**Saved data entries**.
------------------------------

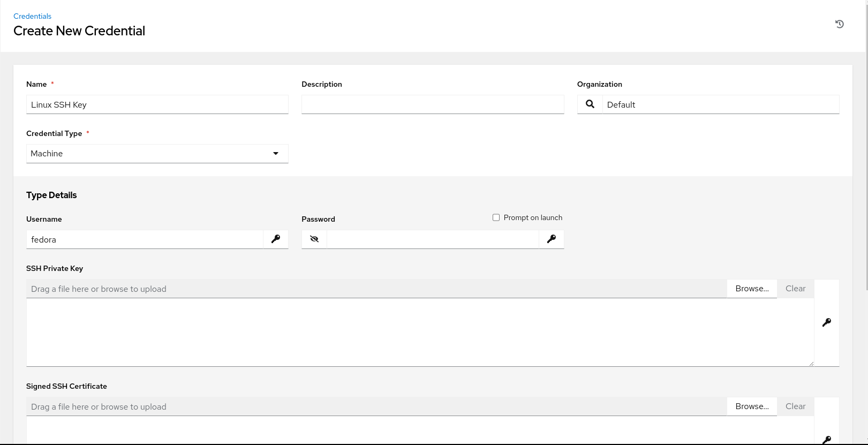
Task: Click inside the SSH Private Key text area
Action: click(x=420, y=332)
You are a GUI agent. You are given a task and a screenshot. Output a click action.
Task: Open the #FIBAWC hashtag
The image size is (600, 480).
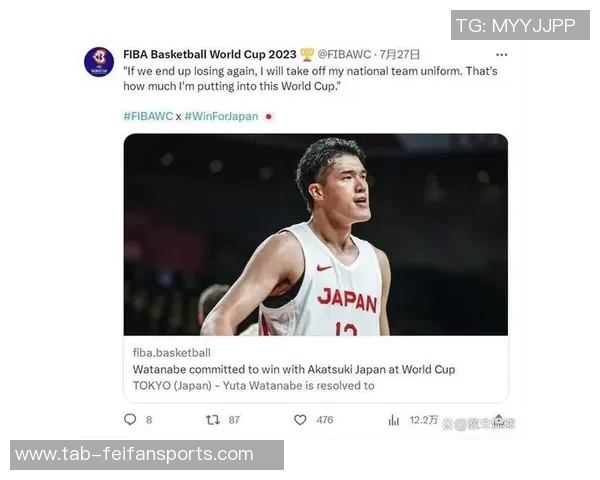click(148, 116)
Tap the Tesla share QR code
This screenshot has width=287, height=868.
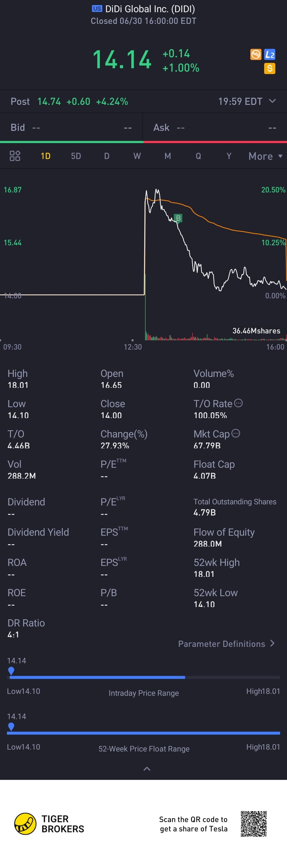coord(254,824)
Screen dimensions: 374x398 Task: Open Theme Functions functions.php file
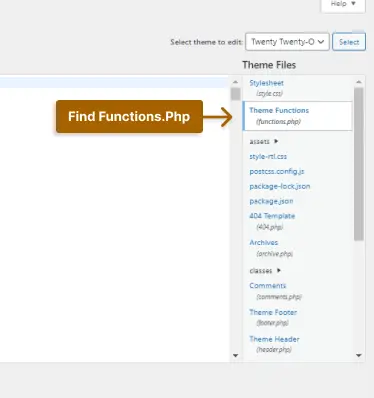[x=297, y=116]
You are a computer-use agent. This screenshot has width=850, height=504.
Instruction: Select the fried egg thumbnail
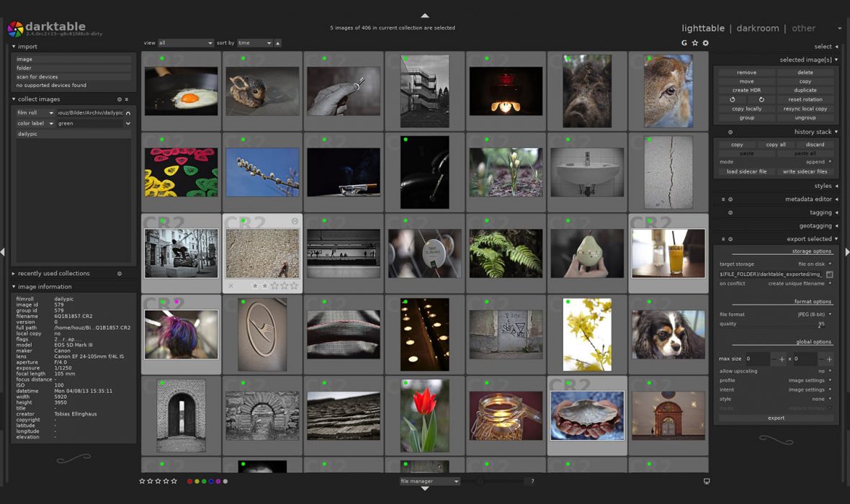click(181, 91)
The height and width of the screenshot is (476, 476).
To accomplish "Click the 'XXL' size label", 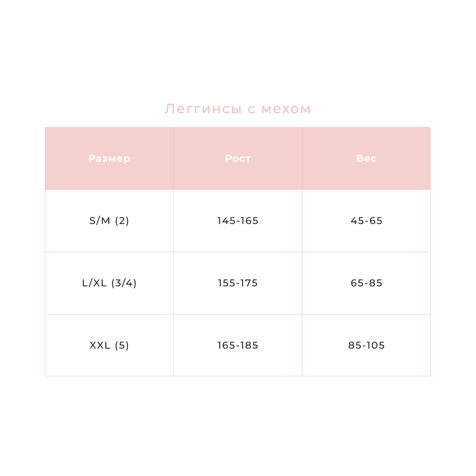I will [100, 345].
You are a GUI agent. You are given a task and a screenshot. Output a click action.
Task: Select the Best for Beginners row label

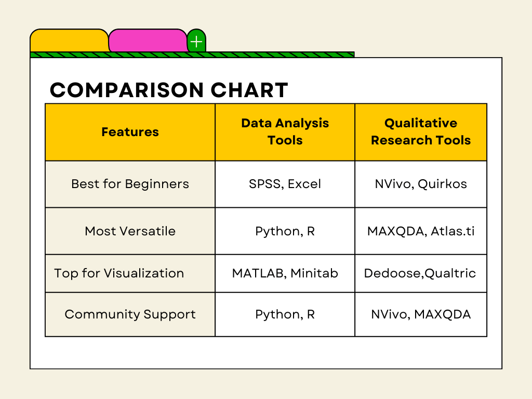[130, 184]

------------------------------

**What is expected**. Return the lines above from the one with "Tap the Tesla share QR code" through the one with "The height and", verbatim and nothing else. Omit every picture.

**Response to this exercise**.
Tap the Tesla share QR code
This screenshot has width=287, height=868.
coord(254,824)
Screen dimensions: 374x398 Task: Open Theme Functions functions.php file
[x=297, y=116]
You are a computer-use agent. This screenshot has width=850, height=504.
Instruction: Select the fried egg thumbnail
click(181, 91)
The height and width of the screenshot is (476, 476).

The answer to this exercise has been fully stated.